Q: Why are self defense skills important today? There are various tools on the market that can enable an individual to disable an assailant, such as tazers, pepper spray, firearms, etc.
: These devices were developed to give you an advantage over an opponent, as I might add were traditional Martial Arts weapons. I would maintain that there is no perfect device that you could utilize successfully in all situations. We live in a dangerous world. It is more difficult to travel today, even within our own country, much less internationally. Most personal defense devices would not be allowed as a carry on in an aircraft. I also see searches are being conducted on subways, trains and other modes of mass transportation. Besides being more limited today in being able to carry external devices, any device can fail, especially if it is mechanical. If an individual relied solely on some personal defense device that fails to function, what will they do to defend themselves?

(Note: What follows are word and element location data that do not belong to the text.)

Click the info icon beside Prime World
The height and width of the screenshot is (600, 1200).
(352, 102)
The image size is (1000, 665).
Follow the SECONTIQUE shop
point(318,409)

Also any of these devices used by either trained or untrained individuals can be turned against that person, if they are disarmed during a confrontation. In COMBAT SAMBO we train to defend against weapons, disarming and controlling the assailant. I have trained individuals in various military and law enforcement units, who have access to many personal devices, offensive and defensive. These individuals were anxious to learn how to disarm and disable opponents with their bare hands. They know from personal front line experience, that they cannot always rely on equipment to save their lives. The daily news is filled with stories of robbery, car jackings, rape, terrorist attacks, gang activity.

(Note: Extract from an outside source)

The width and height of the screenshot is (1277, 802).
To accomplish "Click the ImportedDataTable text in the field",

A life threatening situation can occur at any time or place. People are attacked in their own homes, at work, at school. COMBAT SAMBO training helps prepare you mentally and physically to react to threatening situations without relying on weapons as your primary means of defense. Most people fail to act in a dangerous situation because they become paralyzed by fear. Proper self defense training gives you confidence and helps overcome that paralyzing fear.

Q: You mention military and law enforcement applications, is that where most of your students come from?
: COMBAT SAMBO students come from very diverse backgrounds. We have students who are professionals, like doctors, lawyers, businessmen and women, social workers. There are students, policemen, housewives, warehouse workers, government employees, etc.

Q: What philosophy would you like to spread through your schools and students?
: I would like to teach as many responsible individuals as possible the skills to survive. I wish my students to become teachers who will continue to assist other students in developing their skills. No student of COMBAT SAMBO is less important than any other student. I personally try to spend time with every student, helping them in their personal journey within Martial Arts. We are on this path together and everyone has had help to get where he is today. I wish to continue this spirit.

Q: What do you say to individuals who indicate they have no time to spare to study Martial Arts?
: Part of everyone's self development is learning to manage their time. We are all faced with the same challenge of making the best use of the time we have for work obligations, family activities, personal development, recreational activities and various other demands on our time. Like any other worthwhile endeavor, training in the Martial Arts requires commitment and self discipline. You must make the conscious choice between conflicting activities that occur at the same time. When you commit yourself to the practice of a Martial Art you must follow through and participate as much as possible. The practice of COMBAT SAMBO is not all work and no play. We enjoy the activities and the company of other individuals interested in the same pursuit. Learning is an enjoyable experience. It is continuously reinforced by successfully executing techniques. You learn constantly, picking up fine details that you may have missed previously. This is exciting and stimulating for students. It is gratifying for me to see students express their enthusiasm when they are successful, because I understand that they realize they are growing as individuals.